Plain text and Markdown

I love plain text. It’s future-proof. I can use any text editor to edit text files. Notepad++, SublimeText, Vim, Visual Studio Code, you name it. I use plain text for almost everything.

I write all my notes using Markdown. It’s formatted plain text that renders to HTML. Markdown is already on README files in GitHub and almost everywhere on the Internet.

I write and organize my notes with Notable. It’s clean and simple.

A pencil and a notebook
Photo by Jan Kahánek on Unsplash

todo.txt and Zettelkasten

For my task list, I have a todo.txt file.
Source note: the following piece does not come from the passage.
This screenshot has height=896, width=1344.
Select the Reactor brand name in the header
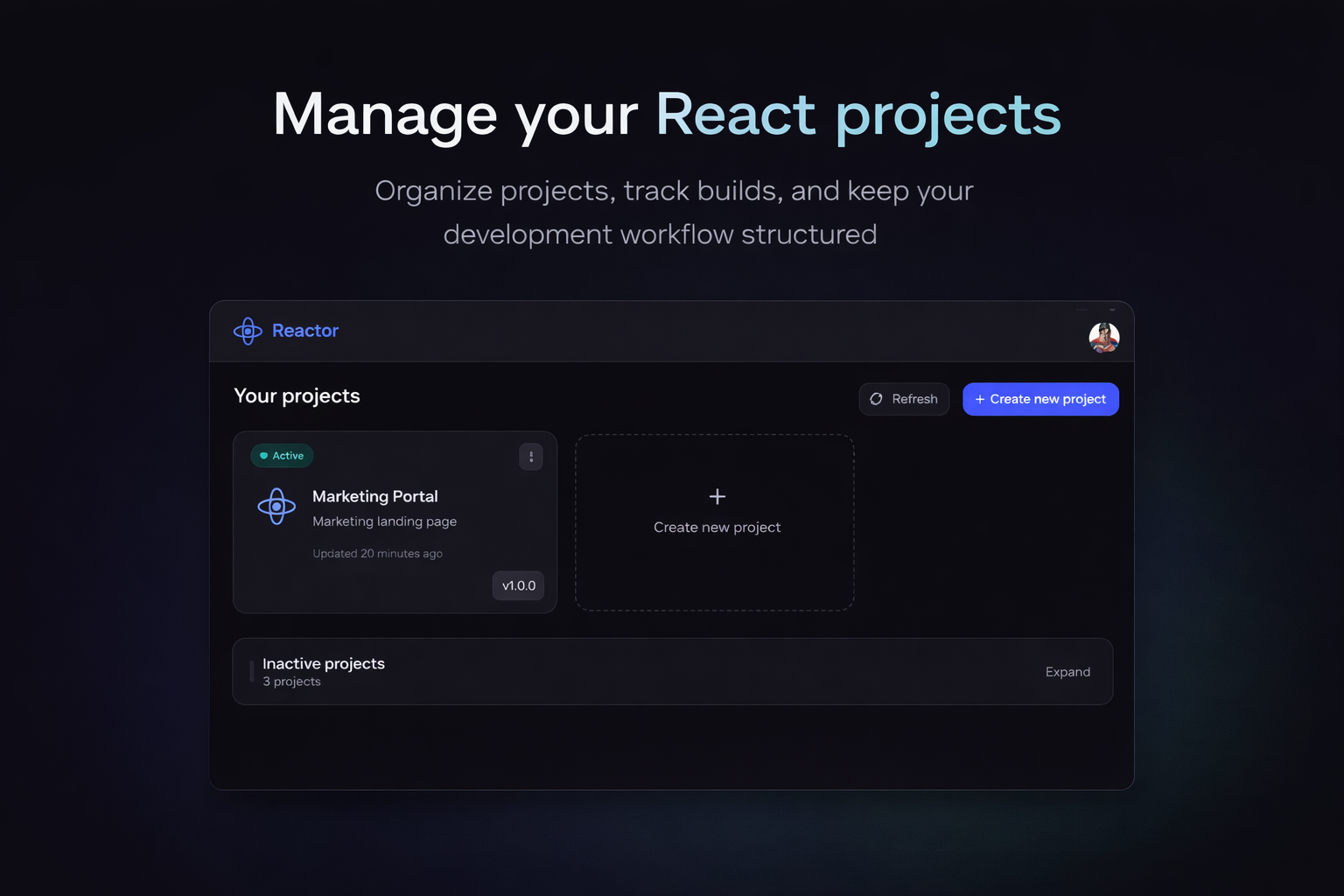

One task per line. Each task has a priority, due date, and optional tags.

For ideas and future tasks, I have a later.txt. Once a task is done, I move it to a done.txt file. I keep it as a brag document.

I have one note per file for every blog post, podcast, video, and book I find interesting. I group these notes using the tag: “til,” short for “Today I learned.” I write the date, source, key points, and my reaction.

I capture ideas and thoughts on my phone. From the book Pragmatic Thinking and Learning, I learned to “always have something to keep notes.”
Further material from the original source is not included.